Harry stand etwas verunsichert vor Louis, wusste offensichtlich mit der Situation nicht umzugehen. Auch Louis war sichtlich überfordert. „Ich wollte dich nicht küssen", sagte Louis. „Bist du dir da sicher? Es wirkte nämlich auf mich irgendwie so, als würdest du mich küssen wollen", sagte Harry schmunzelnd. „Das kannst du nicht wissen, es gab keine Anzeichen", rechtfertigte Louis sich. Zumindest versuchte er es. „Du meinst, abgesehen von dem Fakt, dass du mich geküsst hast? Stimmt. Keine Anzeichen", bohrte Harry weiter in die offene Wunde.

Louis verschränkte die Arme vor seinem Körper. „Das war ein Versehen. Ein Ausrutscher. Kommt nicht wieder vor", sagte er vermeintlich selbstsicher. Er war alles andere als selbstsicher, dachte an nichts anderes, als an Harry's weiche Lippen. Sie waren noch nicht einmal 24 Stunden in dieser Hütte und schon jetzt hatte Louis sich nicht mehr unter Kontrolle.

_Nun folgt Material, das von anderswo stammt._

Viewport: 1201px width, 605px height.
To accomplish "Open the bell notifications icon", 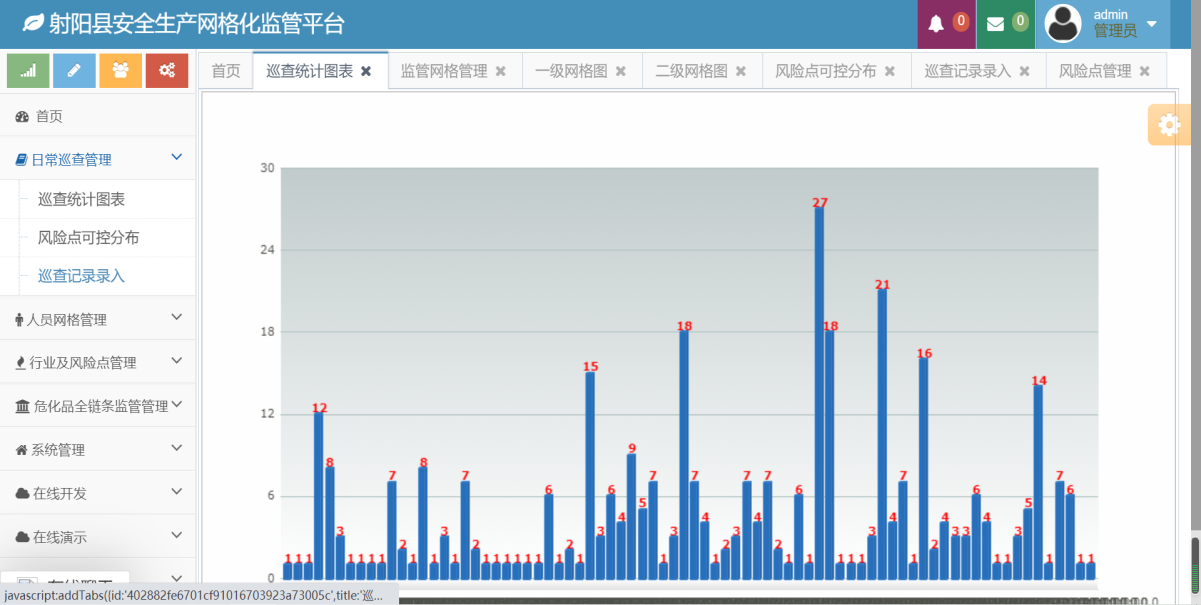I will [x=936, y=24].
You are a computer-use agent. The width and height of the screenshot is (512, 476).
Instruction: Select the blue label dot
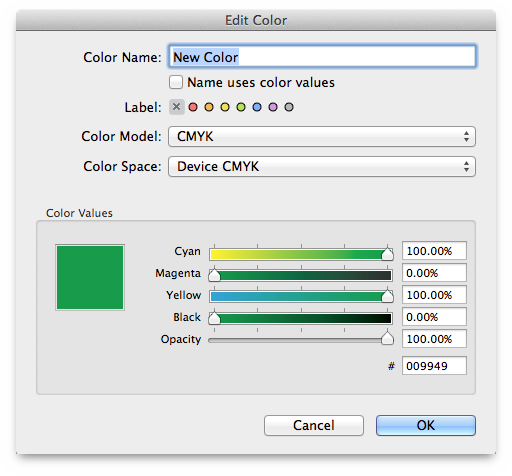coord(257,107)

„Wäre es dir lieber, wenn wir so tun würden, als wäre das nicht passiert?", fragte Harry. Louis nickte. „Gut, dann warten wir einfach, bis es das nächste Mal zum ersten Mal passiert", sagte Harry mit einem Zwinkern. „Gute Nacht, Harry", sagte Louis mit rollenden Augen und schloss die Tür vor seiner Nase. „Gute Nacht, Lou", erwiderte er durch die bereits geschlossene Tür. Louis zog sich seine Kleidung bis auf die Boxershorts aus und legte sich zurück ins Bett.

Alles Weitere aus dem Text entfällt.